In 2019, the Department of Human Services awarded $8.6 million in Live Well at Home Grants to organizations that help Minnesotans 65 and older stay at home. 

"What we do through the grants is provide funding support to agencies around the state to provide those types of services to older adults" said Benson. "And they play the very critical role of helping older adults stay at home." 

According to Benson, the Live Well at Home Grants are a good investment for taxpayers.

"Delivering services to an older person in their home, supporting their family and friends who are caregiving, on average costs less than if we were to pay for that same person to live in a nursing home or assisted living or maybe live in foster care and receive those same types of services," Benson said

"The more we can help seniors continue to live independent, healthy lives in their communities where they are right now, the cheaper it is for the state" said Lieberman. "Because if something happens to them and they are put into an institution; many of them can't afford any kind of care, so again the state is paying for that."

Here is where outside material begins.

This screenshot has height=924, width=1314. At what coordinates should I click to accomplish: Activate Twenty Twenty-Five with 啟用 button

Lieberman gave Harold Krein phone numbers for apartments that are safer and are cheaper to rent. Right now, he doesn't want to move into a nursing home.  

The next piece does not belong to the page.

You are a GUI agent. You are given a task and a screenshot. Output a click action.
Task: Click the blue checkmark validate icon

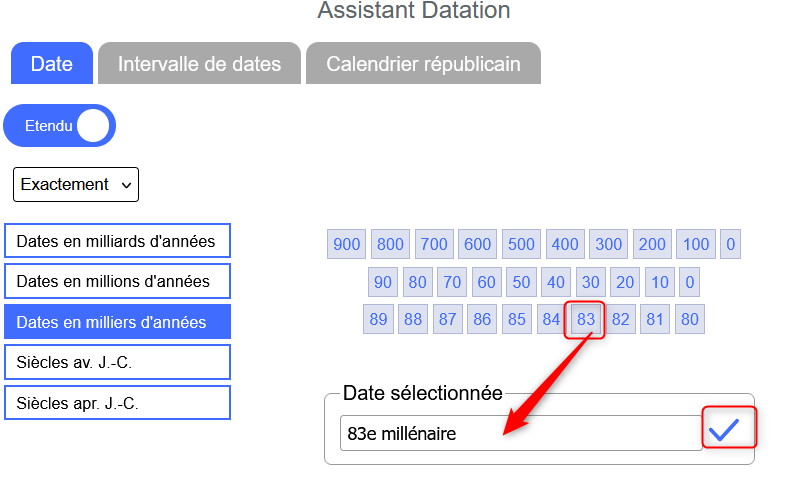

"Well I guess I'll make that decision; cross the bridge when I get there, and I'm not there yet,"Krein said. "I still feel more like I'm 50." 

"They're doing amazing things in their 80's and 90's" said Lieberman. "Maybe they've lost everything and they're living in a small apartment. Maybe they can't afford to buy food, but they're still active."

Active indeed. Krein plans to continue playing his accordion and live independently for years, thanks to a little help from the State of Minnesota.

To find out about free or low cost services for Minnesota seniors and adult children who are caregivers, call the Senior Linkage Line at 1-800-333-2433.

You should also check out and click on "Guided Search for Senior Services" on the menu at the bottom.

Here's how organizations can apply for Live Well at Home Grants.

The Minnesota Department of Human Services Aging 2030: Preparing Minnesota for the age wave report has a lot of interesting information about how our state's population is changing and what's being done to help older Minnesotans.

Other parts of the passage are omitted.